**TASK REQUIREMENTS:**
1/ Answer these questions from the text on osteoporosis drugs and breast cancer, one line each:
(a) How many new cases of breast cancer are there in the UK each year?
(b) How many studies covered participants whose breast cancer had spread to the bone?
(c) Which drug worked better than bisphosphonates for women whose cancer had already spread to the bones?
2/ From the text on osteoporosis drugs and breast cancer, extract the stretch from "There are many" through "10 new studies.".
3/ Write what comes next in the text on osteoporosis drugs and breast cancer, picking up after its final sentence.

**READING TEXT:**
----
Published on 13 March 2018

doi: 10.3310/signal-00567

Drugs commonly prescribed to prevent bone thinning probably help prevent the spread of early breast cancer to the bones in a few women, when taken in addition to standard cancer therapies. However, the overall benefits may be small, for example preventing spread to bone or death in about one extra woman in every 100 treated for about five years. This is a complex area because many of the treatments for breast cancer are known to worsen bone thinning, but there are other bone strengthening benefits to these drugs.

This large review of 44 studies with more than 37,000 participants looked at women with either early breast cancer or advanced breast cancer with or without bone involvement.

The reviewers also concluded that for women with cancer that had already spread to the bones, bisphosphonates reduced their chance of getting a fracture or bone pain.

Denosumab worked better than bisphosphonates for these women. For women with advanced breast cancer without bone involvement, drugs to prevent bone-thinning seemed to make no difference.

The study suggests more women with breast cancer might benefit from bisphosphonates or denosumab but implies that a discussion about the likely risks and benefits of treatment would also be worthwhile.

  •   Cancers, Medicines, Musculo-skeletal disorders, Acute and general medicine
Common osteoporosis drugs may prevent breast cancer spreading to bone

Why was this study needed?

Breast cancer is one of the commonest cancers in the UK, with more than 55,000 new cases each year. If breast cancer spreads, it often spreads to the bones. This is known as bone metastases. Bisphosphonates, drugs that affect bone growth, are sometimes used to try to prevent bone metastases. Bisphosphonates and a newer drug called denosumab are also used to treat people with bone metastases from breast cancer.

There are many studies of how bone-modifying drugs work for women with different types of breast cancer. This study is the fourth update of the topic by the Cochrane collaboration and includes 10 new studies.

What did this study do?

Researchers carried out a systematic review, with meta-analyses of results for women with early, advanced, and breast cancer that had spread to the bones.

They searched for all randomised controlled trials comparing drugs that affected bone growth with each other, or with a placebo.

For early or advanced breast cancer, they looked to see if drugs prevented bone metastases. They found 17 studies with 26,129 participants with early breast cancer and three studies with 330 participants with advanced breast cancer.

For cancer that had spread to the bone, they looked to see if drugs prevented fractures or bone pain. Researchers pooled the results in meta-analyses. They found 24 studies with 10,853 participants with breast cancer that had spread to the bone.

The quality of evidence for the main outcomes reviewed was moderate to high so that we can be fairly confident in the estimates of these effects. 

What did it find?

  • For women with early breast cancer, bisphosphonates lowered the chances of cancer spreading to the bone by 14% (relative risk [RR] 0.86, 95% confidence interval [CI] 0.75 to 0.99, based on 11 studies with 15,005 women). The absolute risk was 9% for women who didn’t take a bisphosphonate, compared with 7.7% for women who did take a bisphosphonate, meaning just over one person on average in every 100 would benefit.
----
**DATASET EXCERPT:**
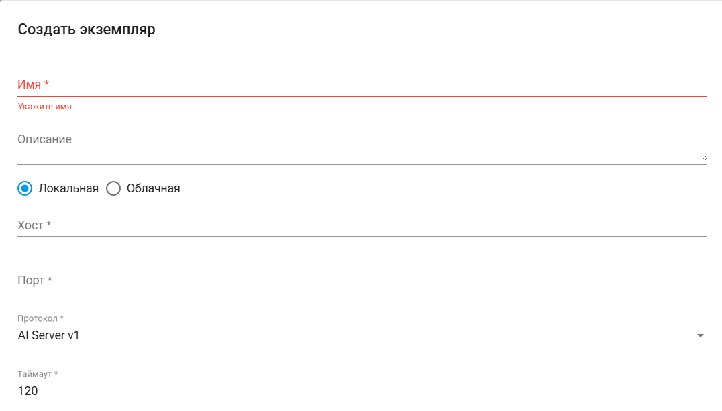Click the red Укажите имя error message

pyautogui.click(x=45, y=107)
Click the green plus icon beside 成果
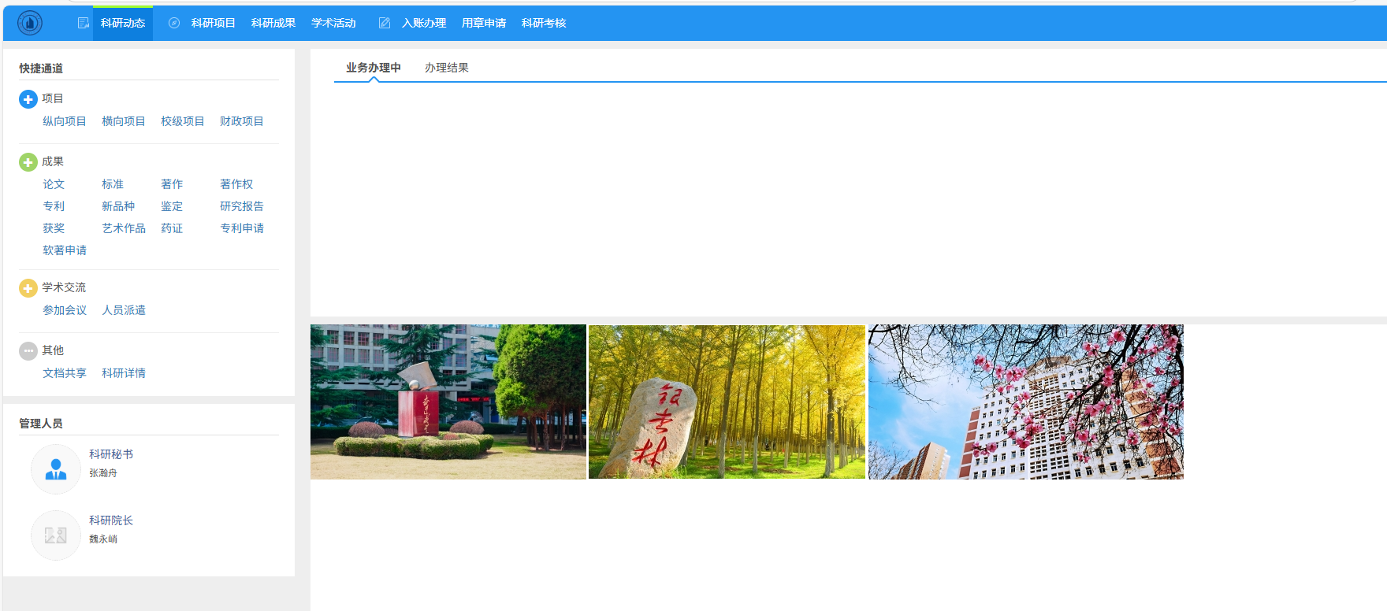Viewport: 1387px width, 611px height. pyautogui.click(x=28, y=162)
----
**TASK-BY-TASK OUTPUTS:**
1/
(a) More than 55,000
(b) 24 studies
(c) Denosumab

2/
There are many studies of how bone-modifying drugs work for women with different types of breast cancer. This study is the fourth update of the topic by the Cochrane collaboration and includes 10 new studies.

3/
  • For women with early breast cancer, bisphosphonates improved overall survival in studies with up to 10 years follow up by 8% (hazard ratio 0.91, 95% CI 0.83 to 0.99, based on 9 studies with 13,949 women). The absolute risk was 8% for women who didn’t take a bisphosphonate, compared with 7.3% for women who did take a bisphosphonate, meaning just under one person, on average, in every 100 would benefit.
  • For women with advanced breast cancer which had not spread to the bone, bisphosphonates did not seem to lower the chances of cancer spreading to the bone (RR 0.96, 95% CI 0.65 to 1.43, based on three studies with 330 women)
  • For women with breast cancer which had spread to the bone, bisphosphonates lowered the chances of a fracture or bone pain by 14% (RR 0.86, 95% CI 0.78 to 0.95, based on 9 studies with 2810 women).
  • For women with breast cancer that had spread to the bone, denosumab lowered the chances of a fracture or bone pain by 22% compared to a bisphosphonate (RR 0.78, 95% CI 0.72 to 0.85, based on three studies with 2,345 women). 

What does current guidance say on this issue?

NICE published an evidence summary on the use of bisphosphonates to prevent recurrence of breast cancer and improve survival in July 2017. It does not make specific recommendations for the use of bisphosphonates, but says: “Local decision makers need to take safety, efficacy, cost and patient factors into account when considering the likely place in therapy of adjuvant bisphosphonates.”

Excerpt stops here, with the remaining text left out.